API reference
One line feature engineering:
import pandas as pd
from AutoFeatureEnginerring import AutoFeatureEngineering
data = pd.read_csv(r"load_csv")
# one line!
out = AutoFeatureEngineering(data).auto_fe()
Args |
Description |
int_imputation_method |
Imputing numerical values. Default method is 'mean'. There are certain methods available! knnImputer or mice |
obj_imputation_method |
Imputing categorical values. Default method is 'most frequent' |
Return |
Description |
dataframe |
Imputed dataframe |
Customizable options:
import pandas as pd
from AutoFeatureEnginerring import AutoFeatureEngineering
# get the data
data = pd.read_csv(r"https://raw.githubusercontent.com/RAravindDS/auto_fe/main/research/train.csv")

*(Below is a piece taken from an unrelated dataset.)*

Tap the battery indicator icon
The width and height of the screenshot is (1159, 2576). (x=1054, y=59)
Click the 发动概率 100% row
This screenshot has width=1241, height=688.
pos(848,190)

# impute with your own algorithm!
out_df = auto_fe_obj.auto_fe(int_imputation_method = 'KnnImputer') # this will impute the values with KnnImputer
out_df = auto_fe_obj.auto_fe(int_imputation_method = 'mice') # this will impute the values with mice imputer with default values!
Bonus Methods!
example
import pandas as pd
from AutoFeatureEnginerring import AutoFeatureEngineering
# get the data
data = pd.read_csv(r"https://raw.githubusercontent.com/RAravindDS/auto_fe/main/research/train.csv")
# it will grab the numerical columns
auto_fe_obj.int_columns() # It will grab the numerical columns!
# it will grab the categorical columns
auto_fe_obj.string_columns()
# grabbing missing values based on datatype
categorical_missing_col, numerical_missing_col, non_missing_col = auto_fe_obj.get_missing_values() # It will return the dataframe!
# it contains missing values based on datatypes!